Une victoire dans l’indifférence – Le Temps N°481 du 31 mai au 06 juin 2006
Organiser un vote et le perdre pour un chef d’Etat qui est aux affaires, cela relève de l’absurde disait Bongo, chef d’Etat gabonais. Ce mufti qui a soufflé sa soixante cinquième bougie au pouvoir, continue à gérer le Gabon après avoir éliminé politiquement tous ses adversaires. Cela dit, en Afrique, la notion de la démocratie n’est qu’une utopie abjecte. Un opium utilisé pour endormir le peuple et non un système de gouvernance qui prend en compte les défis majeurs du développement auxquels font face les populations.
Un troisième mandat pour Déby soit seize ans plus cinq, ce qui donnera vingt et un ans au pouvoir pour un soldat dans un pays où se comptent par milliers des hauts cadres rompus en politique, cela n’est autre qu’une absence de démocratie, absence d’alternance et donc imposition d’une monarchie absolue au peuple. Une monarchie qui, malheureusement, emballe honteusement dans son engrenage certains intellectuels promptes à ne réagir qu’aux grincements de leurs abdomens.
Les résultats de l’élection présidentielle du 3 mai sont définitivement connus. Le président Déby est réélu dès le premier tour avec un score de 64%. C’est l’arrêt donné par le Conseil constitutionnel ce dimanche 28 mai. Deux semaines plus tôt la Ceni annonçait en faveur du président sortant un chiffre de 77% de voix. Le candidat gagnant a donc perdu 16 % de voix. Le Conseil constitutionnel a pris donc la précaution de garantir à Déby le score supérieur à 50% synonyme de victoire au premier tour. Tout s’est donc passé comme prévu, c’est-à-dire une opération sans enjeu puisque le résultat était connu d’avance. Ce qui a surpris lors de ce résultat définitif c’est l’indifférence totale du public. Même les militants du MPS ont été gagnés par la somnolence. Plus de coups de feu tirés en l’air par les proches du président, plus de parades vrombissantes des voitures et motos.

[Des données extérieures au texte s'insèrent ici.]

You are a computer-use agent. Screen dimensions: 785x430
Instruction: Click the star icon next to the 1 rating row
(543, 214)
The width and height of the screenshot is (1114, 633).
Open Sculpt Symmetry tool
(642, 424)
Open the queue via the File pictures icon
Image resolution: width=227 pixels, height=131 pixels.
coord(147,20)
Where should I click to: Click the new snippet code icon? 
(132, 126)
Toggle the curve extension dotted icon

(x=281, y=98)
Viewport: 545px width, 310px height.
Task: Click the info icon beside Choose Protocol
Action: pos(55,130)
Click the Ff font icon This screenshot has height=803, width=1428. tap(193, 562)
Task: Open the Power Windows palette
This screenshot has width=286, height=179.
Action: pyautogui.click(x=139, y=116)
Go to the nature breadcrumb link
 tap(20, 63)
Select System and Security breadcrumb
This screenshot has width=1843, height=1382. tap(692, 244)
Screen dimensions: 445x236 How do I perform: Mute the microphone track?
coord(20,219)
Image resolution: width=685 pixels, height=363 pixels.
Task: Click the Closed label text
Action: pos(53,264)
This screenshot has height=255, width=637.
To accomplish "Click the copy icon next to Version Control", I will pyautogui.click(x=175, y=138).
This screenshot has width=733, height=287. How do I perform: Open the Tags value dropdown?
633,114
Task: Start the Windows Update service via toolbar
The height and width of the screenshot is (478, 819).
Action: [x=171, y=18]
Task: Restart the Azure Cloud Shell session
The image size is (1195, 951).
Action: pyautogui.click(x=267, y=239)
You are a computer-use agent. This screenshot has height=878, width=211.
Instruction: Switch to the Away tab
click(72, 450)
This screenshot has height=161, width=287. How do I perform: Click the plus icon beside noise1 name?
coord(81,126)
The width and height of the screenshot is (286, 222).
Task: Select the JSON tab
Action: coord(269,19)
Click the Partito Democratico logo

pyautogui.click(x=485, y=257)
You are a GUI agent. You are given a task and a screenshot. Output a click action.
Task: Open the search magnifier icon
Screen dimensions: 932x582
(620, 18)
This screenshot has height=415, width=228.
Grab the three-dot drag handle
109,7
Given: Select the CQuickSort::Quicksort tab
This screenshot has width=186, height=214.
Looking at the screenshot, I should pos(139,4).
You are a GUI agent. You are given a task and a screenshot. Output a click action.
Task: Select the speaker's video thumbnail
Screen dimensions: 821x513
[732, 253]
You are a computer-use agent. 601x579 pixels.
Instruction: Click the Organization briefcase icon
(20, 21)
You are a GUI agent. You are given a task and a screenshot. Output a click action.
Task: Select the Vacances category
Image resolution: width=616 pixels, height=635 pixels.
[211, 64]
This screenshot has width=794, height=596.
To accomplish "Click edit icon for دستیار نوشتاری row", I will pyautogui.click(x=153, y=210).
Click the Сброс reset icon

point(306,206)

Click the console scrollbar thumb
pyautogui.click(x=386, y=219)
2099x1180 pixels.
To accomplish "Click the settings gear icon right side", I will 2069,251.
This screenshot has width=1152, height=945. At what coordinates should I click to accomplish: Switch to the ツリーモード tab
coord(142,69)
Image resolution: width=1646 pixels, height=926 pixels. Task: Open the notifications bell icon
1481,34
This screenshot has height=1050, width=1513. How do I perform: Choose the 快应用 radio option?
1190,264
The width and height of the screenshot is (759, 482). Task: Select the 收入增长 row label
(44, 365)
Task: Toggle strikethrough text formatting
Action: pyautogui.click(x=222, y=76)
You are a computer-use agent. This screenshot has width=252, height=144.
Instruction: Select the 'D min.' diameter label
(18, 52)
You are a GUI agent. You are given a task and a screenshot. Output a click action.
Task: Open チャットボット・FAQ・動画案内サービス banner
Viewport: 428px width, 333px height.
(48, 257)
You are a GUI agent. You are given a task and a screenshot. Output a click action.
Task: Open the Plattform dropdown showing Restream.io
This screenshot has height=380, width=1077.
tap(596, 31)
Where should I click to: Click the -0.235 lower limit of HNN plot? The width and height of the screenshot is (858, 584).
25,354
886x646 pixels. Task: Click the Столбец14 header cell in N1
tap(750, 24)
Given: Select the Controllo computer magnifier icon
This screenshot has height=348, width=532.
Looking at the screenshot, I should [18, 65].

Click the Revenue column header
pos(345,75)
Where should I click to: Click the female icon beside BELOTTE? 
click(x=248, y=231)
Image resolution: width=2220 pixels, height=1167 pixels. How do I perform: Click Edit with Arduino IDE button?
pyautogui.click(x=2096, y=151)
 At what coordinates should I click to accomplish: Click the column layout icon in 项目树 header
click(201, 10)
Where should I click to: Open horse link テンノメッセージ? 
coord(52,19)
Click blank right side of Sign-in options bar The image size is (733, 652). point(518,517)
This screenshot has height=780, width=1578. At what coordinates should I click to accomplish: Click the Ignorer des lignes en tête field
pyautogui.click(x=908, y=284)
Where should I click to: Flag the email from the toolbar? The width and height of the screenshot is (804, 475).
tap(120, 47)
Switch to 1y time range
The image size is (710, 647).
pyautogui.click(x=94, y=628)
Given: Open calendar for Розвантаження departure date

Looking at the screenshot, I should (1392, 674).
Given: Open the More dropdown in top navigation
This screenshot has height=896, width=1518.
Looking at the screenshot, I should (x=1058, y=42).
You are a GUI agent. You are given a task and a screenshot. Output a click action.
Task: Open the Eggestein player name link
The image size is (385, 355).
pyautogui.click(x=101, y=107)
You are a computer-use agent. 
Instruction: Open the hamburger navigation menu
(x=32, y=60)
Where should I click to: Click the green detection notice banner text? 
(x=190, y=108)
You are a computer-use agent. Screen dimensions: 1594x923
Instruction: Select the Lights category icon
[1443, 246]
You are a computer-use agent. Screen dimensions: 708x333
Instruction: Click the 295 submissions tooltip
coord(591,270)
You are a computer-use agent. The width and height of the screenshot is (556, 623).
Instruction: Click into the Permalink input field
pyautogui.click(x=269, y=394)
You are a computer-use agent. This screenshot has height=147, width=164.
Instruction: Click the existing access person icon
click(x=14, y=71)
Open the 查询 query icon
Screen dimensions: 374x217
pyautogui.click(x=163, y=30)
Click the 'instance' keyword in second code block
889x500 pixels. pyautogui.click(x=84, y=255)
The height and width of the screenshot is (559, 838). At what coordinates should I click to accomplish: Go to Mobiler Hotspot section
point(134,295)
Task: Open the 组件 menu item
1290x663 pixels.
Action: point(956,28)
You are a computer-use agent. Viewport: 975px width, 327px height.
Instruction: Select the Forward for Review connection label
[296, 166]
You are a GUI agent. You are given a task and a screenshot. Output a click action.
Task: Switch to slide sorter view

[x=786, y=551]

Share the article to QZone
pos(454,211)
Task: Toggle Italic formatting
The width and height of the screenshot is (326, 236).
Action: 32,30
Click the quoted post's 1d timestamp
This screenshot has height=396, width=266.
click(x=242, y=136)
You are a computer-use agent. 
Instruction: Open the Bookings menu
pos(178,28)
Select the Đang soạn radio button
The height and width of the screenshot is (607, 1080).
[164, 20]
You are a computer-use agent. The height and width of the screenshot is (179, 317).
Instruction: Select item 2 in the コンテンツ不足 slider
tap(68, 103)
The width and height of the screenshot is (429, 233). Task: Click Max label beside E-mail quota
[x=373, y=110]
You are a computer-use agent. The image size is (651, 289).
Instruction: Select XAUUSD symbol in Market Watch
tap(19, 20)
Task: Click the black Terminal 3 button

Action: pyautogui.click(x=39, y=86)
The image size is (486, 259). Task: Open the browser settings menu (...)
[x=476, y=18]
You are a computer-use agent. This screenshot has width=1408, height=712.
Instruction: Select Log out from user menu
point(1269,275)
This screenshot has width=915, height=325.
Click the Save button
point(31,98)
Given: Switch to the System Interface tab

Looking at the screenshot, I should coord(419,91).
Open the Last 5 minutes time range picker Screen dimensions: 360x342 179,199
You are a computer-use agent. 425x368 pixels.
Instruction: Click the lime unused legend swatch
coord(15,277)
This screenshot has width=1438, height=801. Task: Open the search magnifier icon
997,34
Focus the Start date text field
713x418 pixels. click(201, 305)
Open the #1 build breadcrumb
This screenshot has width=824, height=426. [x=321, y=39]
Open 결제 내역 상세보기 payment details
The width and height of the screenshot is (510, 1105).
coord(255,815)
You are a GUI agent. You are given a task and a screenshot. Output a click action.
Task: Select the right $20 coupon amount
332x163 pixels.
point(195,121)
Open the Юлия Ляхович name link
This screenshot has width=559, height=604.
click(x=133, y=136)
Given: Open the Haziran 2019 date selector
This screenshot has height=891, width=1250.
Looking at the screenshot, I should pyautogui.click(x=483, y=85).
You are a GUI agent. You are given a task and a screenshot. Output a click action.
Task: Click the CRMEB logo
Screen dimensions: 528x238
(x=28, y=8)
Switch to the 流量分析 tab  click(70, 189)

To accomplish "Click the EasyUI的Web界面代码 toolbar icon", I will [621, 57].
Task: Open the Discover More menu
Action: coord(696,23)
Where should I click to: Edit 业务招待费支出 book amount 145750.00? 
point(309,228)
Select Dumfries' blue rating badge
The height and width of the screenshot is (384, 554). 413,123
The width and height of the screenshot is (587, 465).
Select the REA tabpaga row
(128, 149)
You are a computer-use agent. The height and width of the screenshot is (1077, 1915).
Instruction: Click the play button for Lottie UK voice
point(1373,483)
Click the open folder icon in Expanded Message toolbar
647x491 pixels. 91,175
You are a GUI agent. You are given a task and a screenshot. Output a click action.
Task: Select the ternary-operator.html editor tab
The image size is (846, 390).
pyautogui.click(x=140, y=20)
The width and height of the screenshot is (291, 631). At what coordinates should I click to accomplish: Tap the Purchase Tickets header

Advienne que pourra! Tout se résume aux besoins bassement matériels et aux intérêts égoïstes. Et pour assouvir leurs besoins, ces inconscients, insoucieux de l’avenir du pays, n’hésitent pas à saigner à blanc les trésors publics. Après avoir puisé d’importantes sommes d’argent qui ont servi à acheter les consciences, corrompre à coups des millions des notables et autres candides citoyens qui ont fait le jeu en bourrant les urnes et falsifier les procès-verbaux le jour du vote à travers le pays, des pompeuses messes de réjouissance sont en vue pour, dit-on, remercier les électeurs. Raison de plus pour ouvrir les vannes de nos trésors publics et autres régies financières pour laisser couler à flots nos francs. Absurde pour un pays comme le Tchad enclin à une pauvreté et une misère les plus sévères, un pays où les ressources doivent être canalisées vers les secteurs de développement que sont l’éducation, la santé, les infrastructures routières, l’eau, l’habitat… Au nom de quel principe, un chef de parti fut-il chef de l’Etat doit-il puiser comme il l’entend, des sommes qui, pourtant ne lui appartiennent pas ? De quel droit Déby et les siens se prévalent-ils pour se disposer comme ils le veulent des fonds de l’Etat ? En vidant les caisses de l’Etat, oublient-ils qu’ils s’exposent ainsi à un délit, celui du crime économique ? Il n’est pire aveugle, dit-t-on, que celui qui ne veut pas voir!